### EXTRACTED INFORMATION
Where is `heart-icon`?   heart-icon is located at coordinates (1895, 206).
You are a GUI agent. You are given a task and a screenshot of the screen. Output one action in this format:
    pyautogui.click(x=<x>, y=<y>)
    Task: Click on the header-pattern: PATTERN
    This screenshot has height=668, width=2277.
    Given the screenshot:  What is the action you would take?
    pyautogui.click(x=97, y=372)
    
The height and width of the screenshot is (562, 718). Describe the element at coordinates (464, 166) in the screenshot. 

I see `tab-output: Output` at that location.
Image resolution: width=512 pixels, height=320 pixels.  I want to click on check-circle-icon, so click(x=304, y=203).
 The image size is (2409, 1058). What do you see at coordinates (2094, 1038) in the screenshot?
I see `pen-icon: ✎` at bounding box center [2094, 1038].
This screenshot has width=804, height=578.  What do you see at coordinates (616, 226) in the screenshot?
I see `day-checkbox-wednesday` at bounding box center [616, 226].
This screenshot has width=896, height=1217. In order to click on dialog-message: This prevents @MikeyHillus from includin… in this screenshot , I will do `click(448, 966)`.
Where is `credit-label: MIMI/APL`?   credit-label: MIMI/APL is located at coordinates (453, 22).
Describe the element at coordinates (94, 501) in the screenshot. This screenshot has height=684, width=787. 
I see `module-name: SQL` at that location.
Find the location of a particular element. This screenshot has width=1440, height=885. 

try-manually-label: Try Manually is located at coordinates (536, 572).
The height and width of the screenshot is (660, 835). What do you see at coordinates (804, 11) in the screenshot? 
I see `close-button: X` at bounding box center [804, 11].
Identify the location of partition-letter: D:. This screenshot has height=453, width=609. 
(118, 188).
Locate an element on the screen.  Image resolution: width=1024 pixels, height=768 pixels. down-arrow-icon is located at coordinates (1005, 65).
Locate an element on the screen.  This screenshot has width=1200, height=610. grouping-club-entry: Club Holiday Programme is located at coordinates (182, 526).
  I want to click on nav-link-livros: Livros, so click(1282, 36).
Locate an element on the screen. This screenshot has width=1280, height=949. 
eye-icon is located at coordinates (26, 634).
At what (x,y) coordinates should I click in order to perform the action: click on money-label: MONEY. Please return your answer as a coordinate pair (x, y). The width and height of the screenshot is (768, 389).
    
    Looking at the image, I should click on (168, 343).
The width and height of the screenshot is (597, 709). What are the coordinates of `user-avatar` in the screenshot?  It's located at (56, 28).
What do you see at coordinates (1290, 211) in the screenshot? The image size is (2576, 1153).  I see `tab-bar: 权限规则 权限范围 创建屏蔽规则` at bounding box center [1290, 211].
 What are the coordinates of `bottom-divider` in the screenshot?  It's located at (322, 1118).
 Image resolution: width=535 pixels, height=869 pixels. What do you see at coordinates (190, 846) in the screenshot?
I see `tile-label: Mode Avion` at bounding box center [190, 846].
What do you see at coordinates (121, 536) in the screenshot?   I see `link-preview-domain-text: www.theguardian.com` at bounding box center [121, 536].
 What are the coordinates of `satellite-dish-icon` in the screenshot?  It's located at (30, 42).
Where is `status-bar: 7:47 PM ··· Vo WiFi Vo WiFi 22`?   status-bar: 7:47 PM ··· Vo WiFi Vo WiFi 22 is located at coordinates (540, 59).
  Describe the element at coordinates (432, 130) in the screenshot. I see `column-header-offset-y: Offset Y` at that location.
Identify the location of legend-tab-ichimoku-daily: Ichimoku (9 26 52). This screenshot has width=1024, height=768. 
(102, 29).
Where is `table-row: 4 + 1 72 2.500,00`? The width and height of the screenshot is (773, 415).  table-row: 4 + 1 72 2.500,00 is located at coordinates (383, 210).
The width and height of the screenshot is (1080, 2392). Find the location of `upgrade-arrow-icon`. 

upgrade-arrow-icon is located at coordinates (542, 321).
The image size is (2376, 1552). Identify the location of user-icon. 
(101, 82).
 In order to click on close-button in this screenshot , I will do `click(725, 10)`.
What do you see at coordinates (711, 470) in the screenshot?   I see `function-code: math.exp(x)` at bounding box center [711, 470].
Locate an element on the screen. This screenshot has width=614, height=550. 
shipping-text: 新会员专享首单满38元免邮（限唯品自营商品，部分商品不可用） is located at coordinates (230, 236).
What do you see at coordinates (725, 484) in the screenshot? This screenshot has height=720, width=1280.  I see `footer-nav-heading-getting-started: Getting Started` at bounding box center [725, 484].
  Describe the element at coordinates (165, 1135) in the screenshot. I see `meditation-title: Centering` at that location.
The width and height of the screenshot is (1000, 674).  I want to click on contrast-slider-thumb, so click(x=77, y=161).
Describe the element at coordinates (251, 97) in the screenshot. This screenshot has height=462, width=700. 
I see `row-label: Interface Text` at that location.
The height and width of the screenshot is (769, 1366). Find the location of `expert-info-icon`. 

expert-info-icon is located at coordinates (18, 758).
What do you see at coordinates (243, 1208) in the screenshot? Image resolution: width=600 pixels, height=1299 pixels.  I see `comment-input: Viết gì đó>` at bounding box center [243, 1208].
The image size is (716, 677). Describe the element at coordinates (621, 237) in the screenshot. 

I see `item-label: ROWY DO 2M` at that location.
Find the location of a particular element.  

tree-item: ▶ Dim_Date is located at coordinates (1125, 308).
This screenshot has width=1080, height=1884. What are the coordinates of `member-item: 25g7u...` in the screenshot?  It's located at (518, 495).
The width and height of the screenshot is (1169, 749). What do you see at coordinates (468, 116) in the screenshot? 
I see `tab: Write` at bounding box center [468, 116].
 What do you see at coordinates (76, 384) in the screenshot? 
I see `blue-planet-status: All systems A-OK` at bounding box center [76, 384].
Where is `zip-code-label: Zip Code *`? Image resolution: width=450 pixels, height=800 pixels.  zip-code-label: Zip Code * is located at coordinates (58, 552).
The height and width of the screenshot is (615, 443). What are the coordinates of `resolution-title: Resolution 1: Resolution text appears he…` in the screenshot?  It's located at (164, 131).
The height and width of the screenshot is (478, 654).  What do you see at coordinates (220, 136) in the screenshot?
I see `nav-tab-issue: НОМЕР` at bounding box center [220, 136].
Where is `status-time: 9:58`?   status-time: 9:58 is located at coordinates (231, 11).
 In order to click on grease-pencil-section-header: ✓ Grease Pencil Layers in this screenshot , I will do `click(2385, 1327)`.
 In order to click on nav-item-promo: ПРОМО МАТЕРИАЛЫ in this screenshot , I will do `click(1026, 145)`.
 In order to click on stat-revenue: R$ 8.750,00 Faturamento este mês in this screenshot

### TO-DO ITEM
Retype all of the entries above without changing anything.

### WRITTEN RESPONSE
Where is `heart-icon`?   heart-icon is located at coordinates (1895, 206).
You are a GUI agent. You are given a task and a screenshot of the screen. Output one action in this format:
    pyautogui.click(x=<x>, y=<y>)
    Task: Click on the header-pattern: PATTERN
    This screenshot has height=668, width=2277.
    Given the screenshot:  What is the action you would take?
    pyautogui.click(x=97, y=372)
    
The height and width of the screenshot is (562, 718). Describe the element at coordinates (464, 166) in the screenshot. 

I see `tab-output: Output` at that location.
Image resolution: width=512 pixels, height=320 pixels.  I want to click on check-circle-icon, so click(x=304, y=203).
 The image size is (2409, 1058). What do you see at coordinates (2094, 1038) in the screenshot?
I see `pen-icon: ✎` at bounding box center [2094, 1038].
This screenshot has width=804, height=578.  What do you see at coordinates (616, 226) in the screenshot?
I see `day-checkbox-wednesday` at bounding box center [616, 226].
This screenshot has width=896, height=1217. In order to click on dialog-message: This prevents @MikeyHillus from includin… in this screenshot , I will do `click(448, 966)`.
Where is `credit-label: MIMI/APL`?   credit-label: MIMI/APL is located at coordinates (453, 22).
Describe the element at coordinates (94, 501) in the screenshot. This screenshot has height=684, width=787. 
I see `module-name: SQL` at that location.
Find the location of a particular element. This screenshot has width=1440, height=885. 

try-manually-label: Try Manually is located at coordinates (536, 572).
The height and width of the screenshot is (660, 835). What do you see at coordinates (804, 11) in the screenshot? 
I see `close-button: X` at bounding box center [804, 11].
Identify the location of partition-letter: D:. This screenshot has height=453, width=609. 
(118, 188).
Locate an element on the screen.  Image resolution: width=1024 pixels, height=768 pixels. down-arrow-icon is located at coordinates (1005, 65).
Locate an element on the screen.  This screenshot has width=1200, height=610. grouping-club-entry: Club Holiday Programme is located at coordinates (182, 526).
  I want to click on nav-link-livros: Livros, so click(1282, 36).
Locate an element on the screen. This screenshot has width=1280, height=949. 
eye-icon is located at coordinates (26, 634).
At what (x,y) coordinates should I click in order to perform the action: click on money-label: MONEY. Please return your answer as a coordinate pair (x, y). The width and height of the screenshot is (768, 389).
    
    Looking at the image, I should click on (168, 343).
The width and height of the screenshot is (597, 709). What are the coordinates of `user-avatar` in the screenshot?  It's located at (56, 28).
What do you see at coordinates (1290, 211) in the screenshot? The image size is (2576, 1153).  I see `tab-bar: 权限规则 权限范围 创建屏蔽规则` at bounding box center [1290, 211].
 What are the coordinates of `bottom-divider` in the screenshot?  It's located at (322, 1118).
 Image resolution: width=535 pixels, height=869 pixels. What do you see at coordinates (190, 846) in the screenshot?
I see `tile-label: Mode Avion` at bounding box center [190, 846].
What do you see at coordinates (121, 536) in the screenshot?   I see `link-preview-domain-text: www.theguardian.com` at bounding box center [121, 536].
 What are the coordinates of `satellite-dish-icon` in the screenshot?  It's located at (30, 42).
Where is `status-bar: 7:47 PM ··· Vo WiFi Vo WiFi 22`?   status-bar: 7:47 PM ··· Vo WiFi Vo WiFi 22 is located at coordinates (540, 59).
  Describe the element at coordinates (432, 130) in the screenshot. I see `column-header-offset-y: Offset Y` at that location.
Identify the location of legend-tab-ichimoku-daily: Ichimoku (9 26 52). This screenshot has width=1024, height=768. 
(102, 29).
Where is `table-row: 4 + 1 72 2.500,00`? The width and height of the screenshot is (773, 415).  table-row: 4 + 1 72 2.500,00 is located at coordinates (383, 210).
The width and height of the screenshot is (1080, 2392). Find the location of `upgrade-arrow-icon`. 

upgrade-arrow-icon is located at coordinates (542, 321).
The image size is (2376, 1552). Identify the location of user-icon. 
(101, 82).
 In order to click on close-button in this screenshot , I will do `click(725, 10)`.
What do you see at coordinates (711, 470) in the screenshot?   I see `function-code: math.exp(x)` at bounding box center [711, 470].
Locate an element on the screen. This screenshot has width=614, height=550. 
shipping-text: 新会员专享首单满38元免邮（限唯品自营商品，部分商品不可用） is located at coordinates (230, 236).
What do you see at coordinates (725, 484) in the screenshot? This screenshot has height=720, width=1280.  I see `footer-nav-heading-getting-started: Getting Started` at bounding box center [725, 484].
  Describe the element at coordinates (165, 1135) in the screenshot. I see `meditation-title: Centering` at that location.
The width and height of the screenshot is (1000, 674).  I want to click on contrast-slider-thumb, so click(x=77, y=161).
Describe the element at coordinates (251, 97) in the screenshot. This screenshot has height=462, width=700. 
I see `row-label: Interface Text` at that location.
The height and width of the screenshot is (769, 1366). Find the location of `expert-info-icon`. 

expert-info-icon is located at coordinates (18, 758).
What do you see at coordinates (243, 1208) in the screenshot? Image resolution: width=600 pixels, height=1299 pixels.  I see `comment-input: Viết gì đó>` at bounding box center [243, 1208].
The image size is (716, 677). Describe the element at coordinates (621, 237) in the screenshot. 

I see `item-label: ROWY DO 2M` at that location.
Find the location of a particular element.  

tree-item: ▶ Dim_Date is located at coordinates (1125, 308).
This screenshot has width=1080, height=1884. What are the coordinates of `member-item: 25g7u...` in the screenshot?  It's located at (518, 495).
The width and height of the screenshot is (1169, 749). What do you see at coordinates (468, 116) in the screenshot? 
I see `tab: Write` at bounding box center [468, 116].
 What do you see at coordinates (76, 384) in the screenshot? 
I see `blue-planet-status: All systems A-OK` at bounding box center [76, 384].
Where is `zip-code-label: Zip Code *`? Image resolution: width=450 pixels, height=800 pixels.  zip-code-label: Zip Code * is located at coordinates (58, 552).
The height and width of the screenshot is (615, 443). What are the coordinates of `resolution-title: Resolution 1: Resolution text appears he…` in the screenshot?  It's located at (164, 131).
The height and width of the screenshot is (478, 654).  What do you see at coordinates (220, 136) in the screenshot?
I see `nav-tab-issue: НОМЕР` at bounding box center [220, 136].
Where is `status-time: 9:58`?   status-time: 9:58 is located at coordinates (231, 11).
 In order to click on grease-pencil-section-header: ✓ Grease Pencil Layers in this screenshot , I will do `click(2385, 1327)`.
 In order to click on nav-item-promo: ПРОМО МАТЕРИАЛЫ in this screenshot , I will do `click(1026, 145)`.
 In order to click on stat-revenue: R$ 8.750,00 Faturamento este mês in this screenshot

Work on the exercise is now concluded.